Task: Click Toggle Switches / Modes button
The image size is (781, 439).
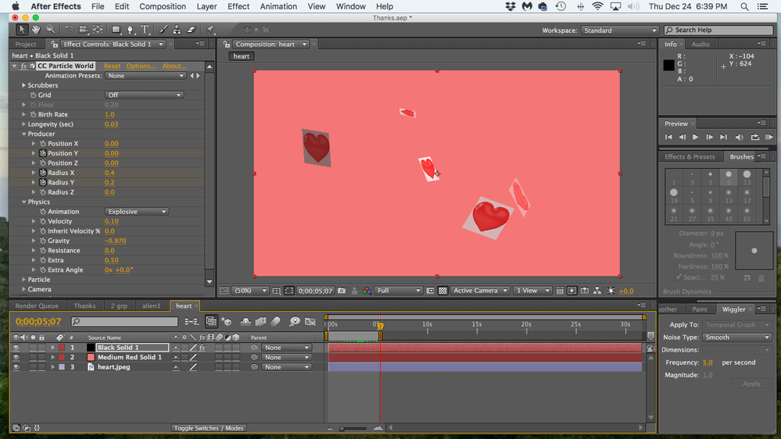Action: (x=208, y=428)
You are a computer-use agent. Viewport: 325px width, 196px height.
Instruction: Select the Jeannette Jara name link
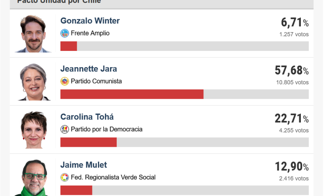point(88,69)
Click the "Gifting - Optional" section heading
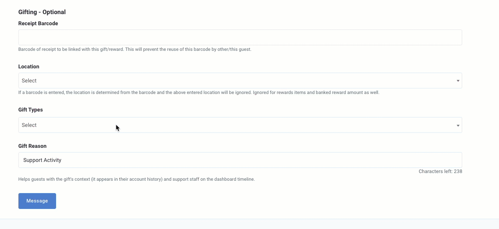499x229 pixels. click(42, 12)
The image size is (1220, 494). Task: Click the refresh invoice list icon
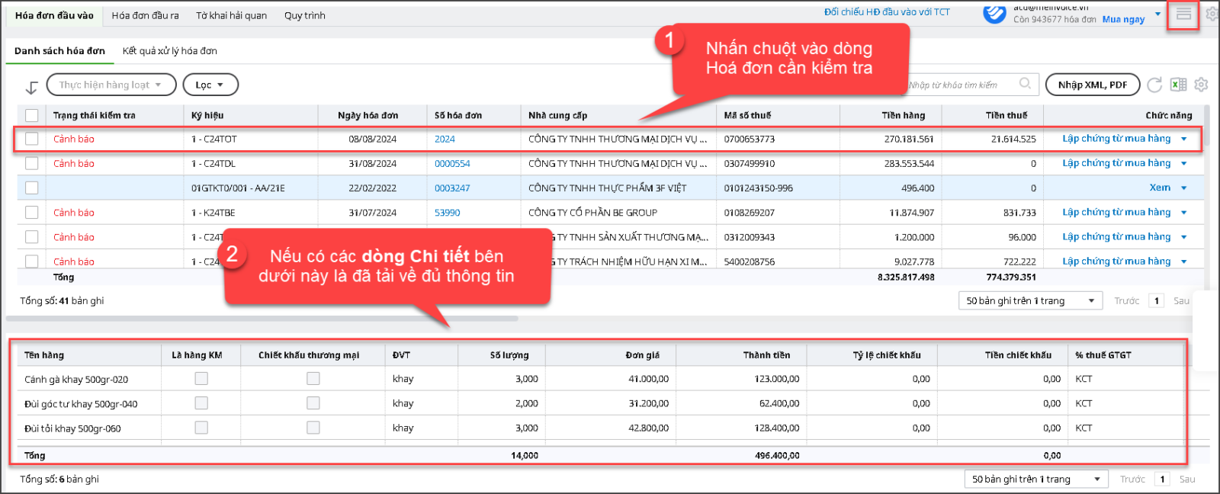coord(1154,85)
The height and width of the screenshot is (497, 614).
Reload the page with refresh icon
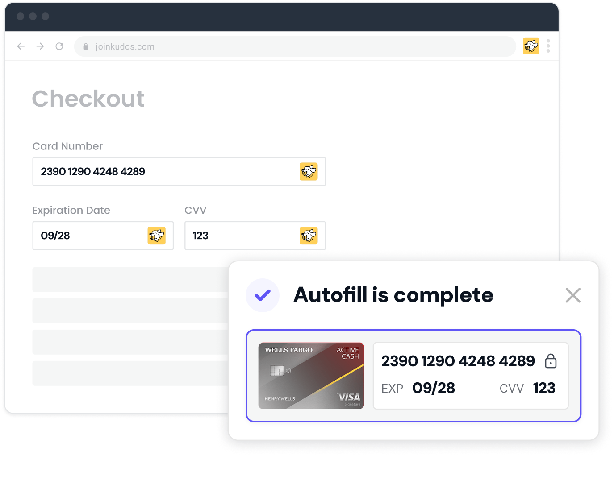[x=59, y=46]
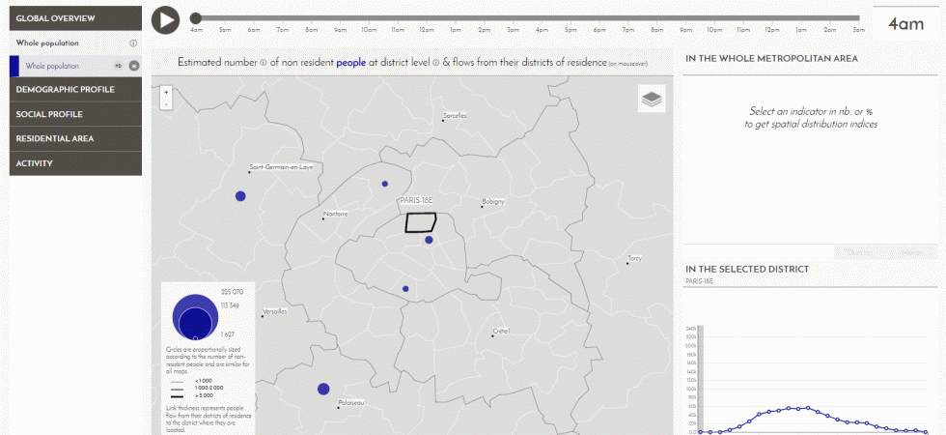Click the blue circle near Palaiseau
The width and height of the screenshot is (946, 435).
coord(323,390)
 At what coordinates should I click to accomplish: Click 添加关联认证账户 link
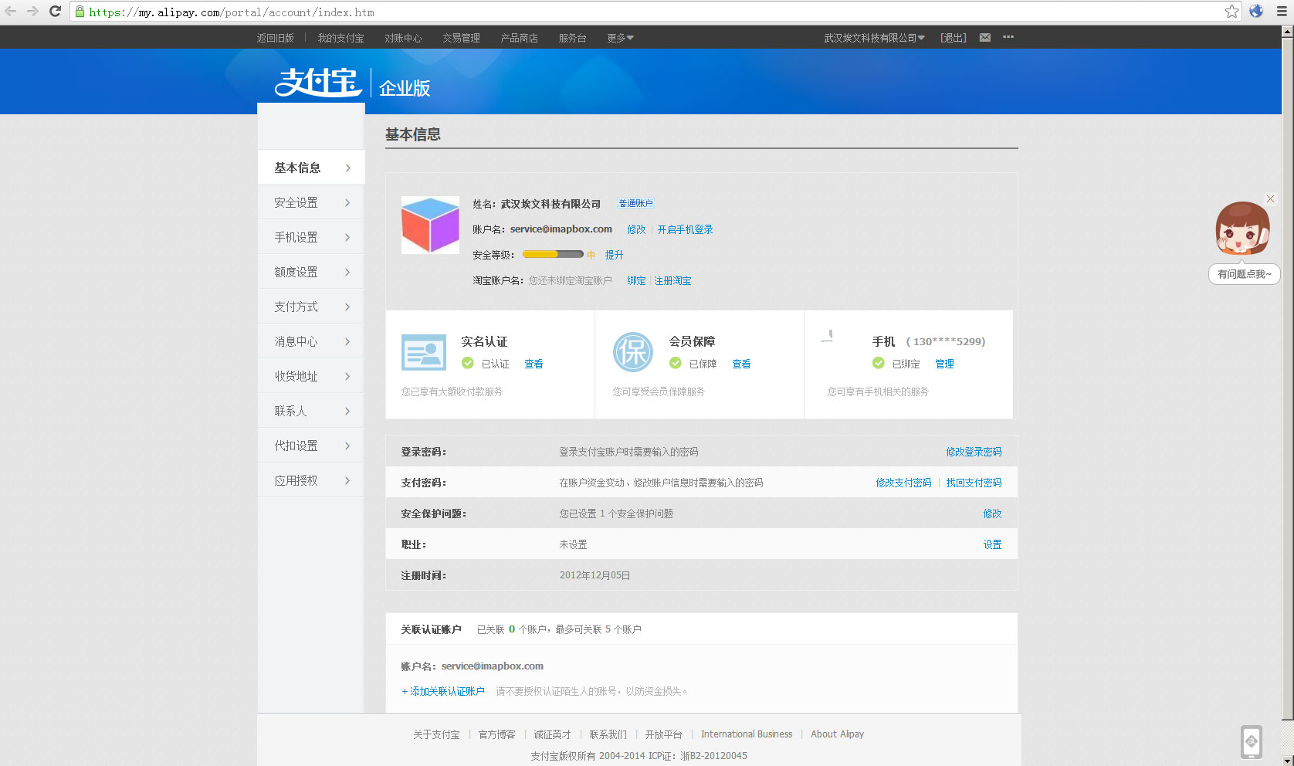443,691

******

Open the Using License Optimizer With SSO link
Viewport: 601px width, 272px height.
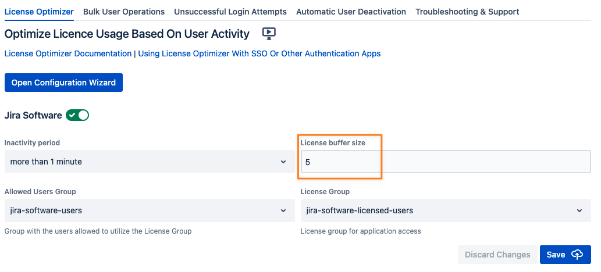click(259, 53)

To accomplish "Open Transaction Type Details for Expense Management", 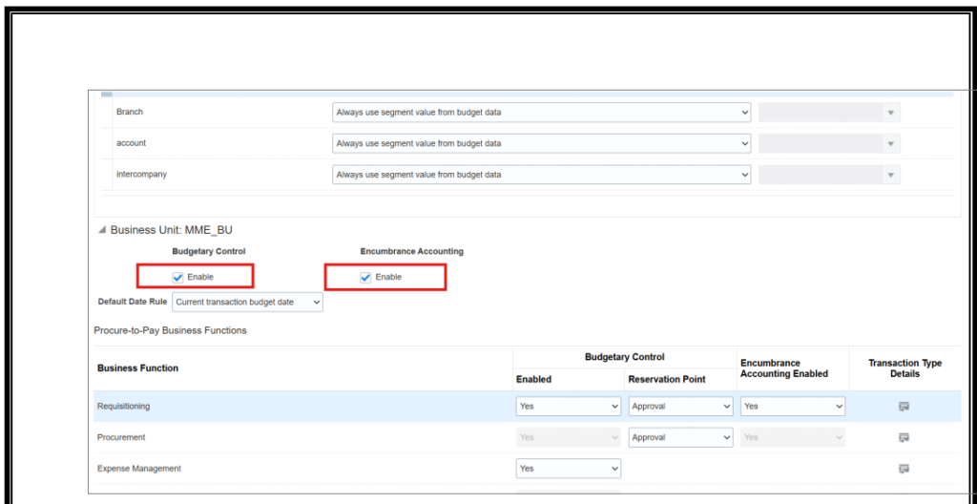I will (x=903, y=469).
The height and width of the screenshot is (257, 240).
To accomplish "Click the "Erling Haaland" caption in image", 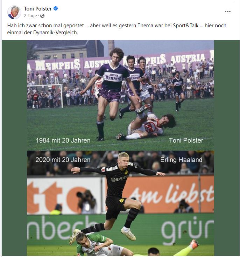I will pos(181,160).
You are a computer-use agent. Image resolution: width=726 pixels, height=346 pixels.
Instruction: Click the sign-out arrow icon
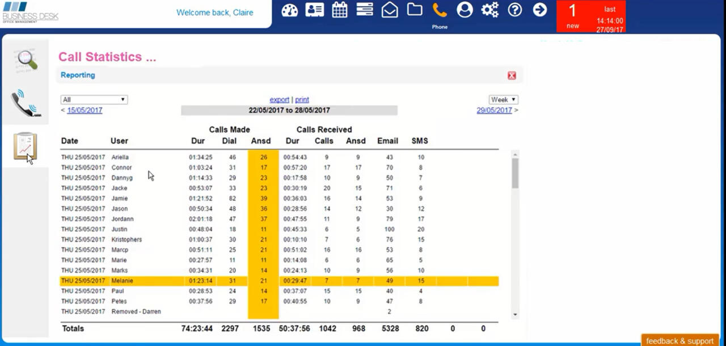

******

Try it: Among the lines of the data above, count those holding "computer" and state only the number.

Answer for the task: 2